The plight of minority communities - particularly that of black people, but also those of Mexican, Latino and Caribbean immigrants - is one major national issue that remains unsolved because of the prejudices and misconceptions that have been imbued in mainstream society through biased historical education. Although minority groups are not explicitly discriminated against in history textbooks or classroom curricula, an education system dominated by whites of European descent results in a disproportionate amount of attention focused on events and figures that emanate from that subset of society. For example, although the extensive and complicated history of European immigration is discussed at length in American history classes, it is rare to encounter a thorough review of the equally important journey of blacks from the Jim Crow South to the burgeoning cities of America's north and west during the early-to-mid 20th century. Nevertheless, the details of this demographic transition, known as the Great Migration, are crucial to understanding the socioeconomic circumstances of blacks in contemporary America.

Award-winning journalist Isabel Wilkerson has sought to illuminate the many untold stories of black migrants in her recently published book, "The Warmth of Other Suns: The Epic Story of America's Great Migration." During a recent forum at the University's Miller Center, Wilkerson described the migration as the "biggest under-reported story of the 20th century" and analyzed with extraordinary depth the conditions that served as its catalyst. Although the forms of social control that Wilkerson cited - including such arcane laws as one that prohibited blacks and whites from playing checkers together - exacted a terrible toll on the black population, they also impoverished the white majority. By prohibiting whites from interacting with their black countrymen, society prevented itself from experiencing the talents and insights that blacks could undoubtedly have contributed to Southern society, had they only the freedom to do so.

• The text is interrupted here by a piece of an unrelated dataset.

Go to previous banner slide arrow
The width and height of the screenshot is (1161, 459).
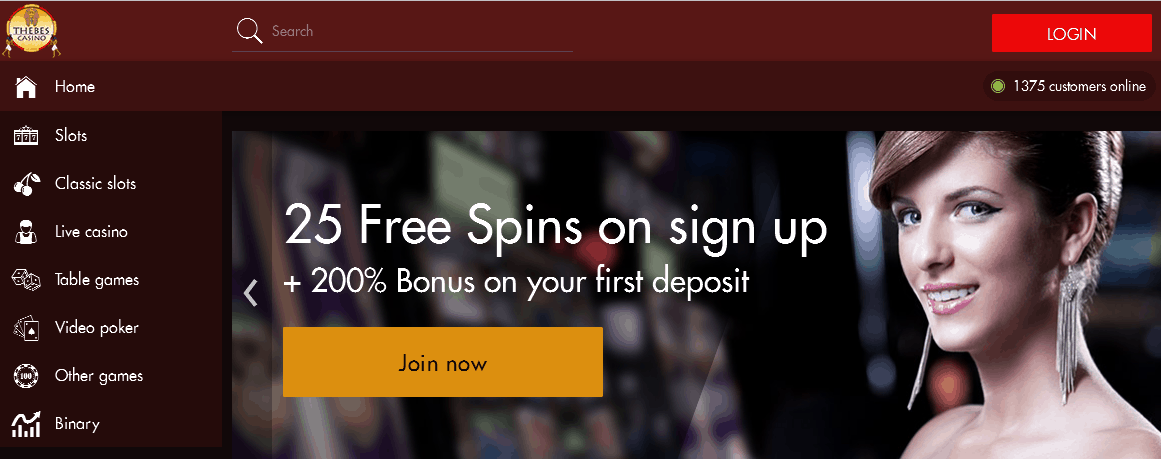click(x=251, y=292)

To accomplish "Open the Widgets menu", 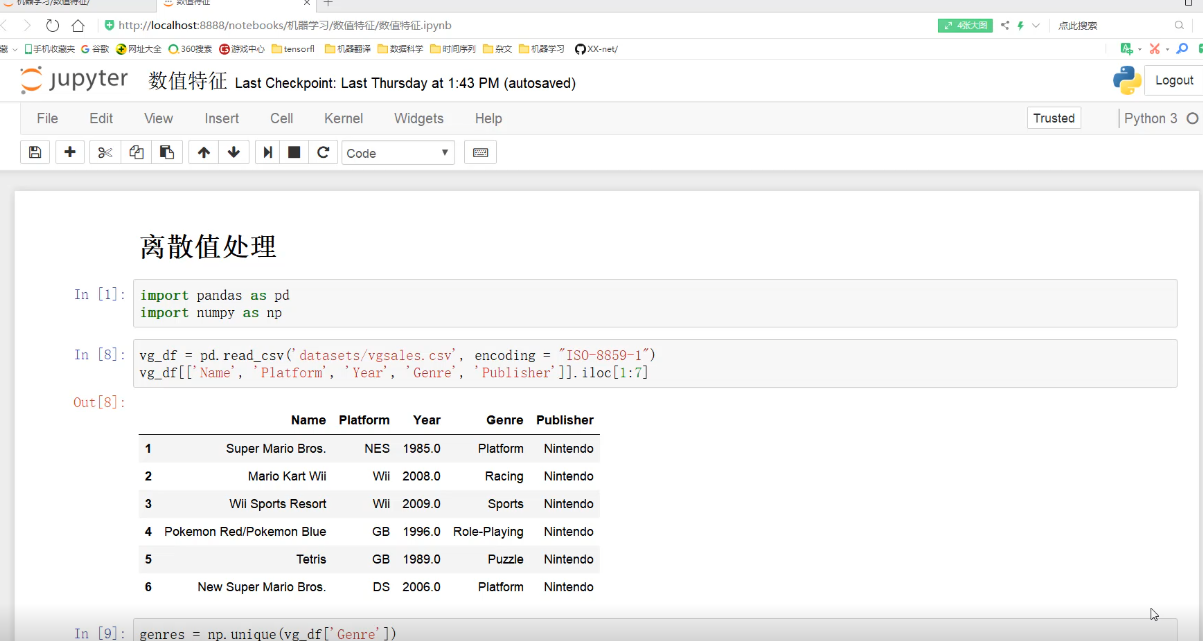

Wilkerson's talk focused primarily on the root causes of the Great Migration, but her book elaborates on the employment and housing discrimination that black migrants faced once they reached cities such as Chicago, New York and Los Angeles. This organized white resistance to black migrants is a major reason for the existence of concentrated poverty in modern urban communities that are almost entirely populated by minorities. Because American students are essentially denied access to this part of the nation's history in school, however, misguided notions of pathological immorality and social deviance among minorities have arisen as alternative explanations for the problems that afflict inner-city communities.

The consequences of this misunderstanding have paralleled those of the Jim Crow caste system. Such consequences have been devastating for blacks and other minorities who have been denied an appropriate level of public assistance for poverty alleviation, but they have also fundamentally weakened mainstream American society by erecting barriers that have locked out countless talented minorities. Thus, those who would follow in the footsteps of Toni Morrison, Berry Gordy and Miles Davis - sons and daughters of the Great Migration and whose brilliance never would have been discovered under the Southern caste system - are being denied the opportunity to share their skills and abilities with a society that is desperately in need of their contributions.

By teaching the story of the Great Migration - as well as the stories of immigrant groups from Puerto Rico, Latin America, Mexico, Asia and elsewhere - the American education system will not only give its students a more nuanced view of the various social ills that presently afflict the nation, but it will also allow them to see the great possibility that exists for positive change at this point in the nation's history. For while there is tremendous struggle and suffering present in the tales of these migrants and immigrants, there are also remarkable instances of courage, triumphs that highlight the resilience of the human spirit. As Wilkerson said of those who moved north during the Great Migration, "If they did all that they did with nothing, then there is nothing that we cannot do."